◎第七話
弓を保持することの難しさ

チェロの演奏に関してアマチュアの方がよく陥りやすい問題は、弓をいかに正しく保持するかということです。

弓はしっかり握ってゴシゴシ弾く、これが大抵のアマチュアが持っているチェロ演奏に対するイメージではないでしょうか。
『セロ弾きのゴーシュ』に出てくるゴーシュが弾く“印度の虎狩り”のイメージでしょうか。
それとも最近流行っている外国のチェロデュオグループの影響?

またオーケストラに参加している方は、どうしてもゴシゴシと力任せに弾くことを強要されることはあります。しかし本来芸術作品にはゴシゴシ弾くという要素などまったくありません。
これからチェロを習おうとする人はこれらのイメージは是非とも払拭していただきたいと思います。
はっきり言えることは、弓を保持する基本は本来、弓とは握ったり掴んだりして持つ物ではなく、“摘む”のです。摘んでぶら下げる、ということです。けっして握るのではありません。これはコントラバスのジャーマンボウ以外すべての弦楽器に共通です。
弓とは本来、空中にぶら下がっているものなのです。そして必要に応じて弦に下りてきます。
弓は肘を支えとして手首でぶら下げているのが理想です。これで楽器の音を潰さず楽器そのものが持つ理想的な響きを得ることができます。
支えである肘の角度を少し内側に回せばフォルテに、肘を支えに手首で弓を摘み上げればピアノに。コントロールは自由自在です。
弓を持つ右手首が下がるのは絶対良くありません。弓を掴み弦に押さえ付けるという悪癖に陥りやすくなります。
その意味で当教室ホームページ冒頭の二人並んでチェロを弾いている写真は明らかに間違っています。最悪の構え方です。(よくここまで反面教師的な酷い写真があったものだと感心しております!)念のため言っておきますが、これは私の写真ではありません。
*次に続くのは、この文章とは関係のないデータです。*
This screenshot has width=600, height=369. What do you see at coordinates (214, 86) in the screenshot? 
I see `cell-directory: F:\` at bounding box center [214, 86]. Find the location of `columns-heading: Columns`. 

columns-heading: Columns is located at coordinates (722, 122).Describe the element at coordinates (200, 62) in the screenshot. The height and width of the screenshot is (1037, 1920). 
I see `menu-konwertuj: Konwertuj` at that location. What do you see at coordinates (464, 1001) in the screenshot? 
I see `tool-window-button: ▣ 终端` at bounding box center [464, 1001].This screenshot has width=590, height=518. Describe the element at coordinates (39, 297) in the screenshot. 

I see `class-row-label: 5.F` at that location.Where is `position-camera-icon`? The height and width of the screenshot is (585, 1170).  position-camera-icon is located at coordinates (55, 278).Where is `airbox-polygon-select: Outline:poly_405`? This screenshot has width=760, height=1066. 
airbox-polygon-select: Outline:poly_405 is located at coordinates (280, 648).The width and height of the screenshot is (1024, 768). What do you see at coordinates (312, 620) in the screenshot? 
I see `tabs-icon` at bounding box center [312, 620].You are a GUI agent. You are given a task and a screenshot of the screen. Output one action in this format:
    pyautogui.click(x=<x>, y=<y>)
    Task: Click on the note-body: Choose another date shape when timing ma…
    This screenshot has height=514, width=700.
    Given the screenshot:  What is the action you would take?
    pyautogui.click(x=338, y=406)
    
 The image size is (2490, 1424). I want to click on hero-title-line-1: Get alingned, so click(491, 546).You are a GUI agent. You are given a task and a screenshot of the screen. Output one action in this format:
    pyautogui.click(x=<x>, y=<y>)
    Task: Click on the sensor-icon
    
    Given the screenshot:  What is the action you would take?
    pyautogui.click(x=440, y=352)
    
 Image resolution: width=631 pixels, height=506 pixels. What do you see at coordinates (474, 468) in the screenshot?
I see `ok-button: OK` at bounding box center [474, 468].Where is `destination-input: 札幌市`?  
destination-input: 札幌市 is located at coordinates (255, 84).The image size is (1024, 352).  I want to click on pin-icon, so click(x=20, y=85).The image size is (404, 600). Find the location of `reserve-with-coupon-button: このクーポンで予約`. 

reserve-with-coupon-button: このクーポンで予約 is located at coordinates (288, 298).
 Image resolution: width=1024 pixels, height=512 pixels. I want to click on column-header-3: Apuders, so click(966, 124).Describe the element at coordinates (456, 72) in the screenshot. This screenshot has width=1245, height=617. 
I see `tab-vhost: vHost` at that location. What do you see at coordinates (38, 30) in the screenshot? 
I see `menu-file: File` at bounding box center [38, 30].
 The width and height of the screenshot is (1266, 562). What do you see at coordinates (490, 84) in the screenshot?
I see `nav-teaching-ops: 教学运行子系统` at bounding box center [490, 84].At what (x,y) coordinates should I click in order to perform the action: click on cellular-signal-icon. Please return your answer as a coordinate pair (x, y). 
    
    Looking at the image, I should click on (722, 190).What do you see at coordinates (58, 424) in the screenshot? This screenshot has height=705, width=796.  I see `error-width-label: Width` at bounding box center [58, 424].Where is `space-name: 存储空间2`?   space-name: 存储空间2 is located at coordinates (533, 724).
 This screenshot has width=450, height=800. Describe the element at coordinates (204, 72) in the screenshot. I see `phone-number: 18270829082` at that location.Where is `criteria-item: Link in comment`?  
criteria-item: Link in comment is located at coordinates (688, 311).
その次に大切なことは、いかに弓の動きを邪魔しないで身を任せられるか、ということです。お寺の鐘をつく棒(何というのか知りませんが)を想像してください。自然に動いているでしょう?
紐で垂直にぶら下がっているからです。
あの紐をハの字になるように棒をぶら下げるとどうなるでしょうか?
棒は完全にロックされ動かなくなるはずです!
それと同じことが弓の動きにも当てはまります。指が開き過ぎると弓を掴んでしまい、弓の動きだけでなく指や手首のしなやかな動きまで止めてしまうのです。最終的には肩だけで弓を動かすということになってしまいます。
いかに弓を握らず掴まず保持出来るか。
弓のバランスの良し悪しにも影響されます。バランスの悪い弓だとどうしても掴んでもつという事態になることは否めません。ですから初歩の段階から弓だけでも良いものを持つuntitledことが重要になってきます。

練習としてイメージしやすいのは、左手で弦上に弓を支え右手を自然に開いて手首からぶら下げ弓に下ろしていく方法が最も理解しやすいと思います。トルトゥリエのメソード本にある写真やビルスマなど名人の写真はとても参考になります。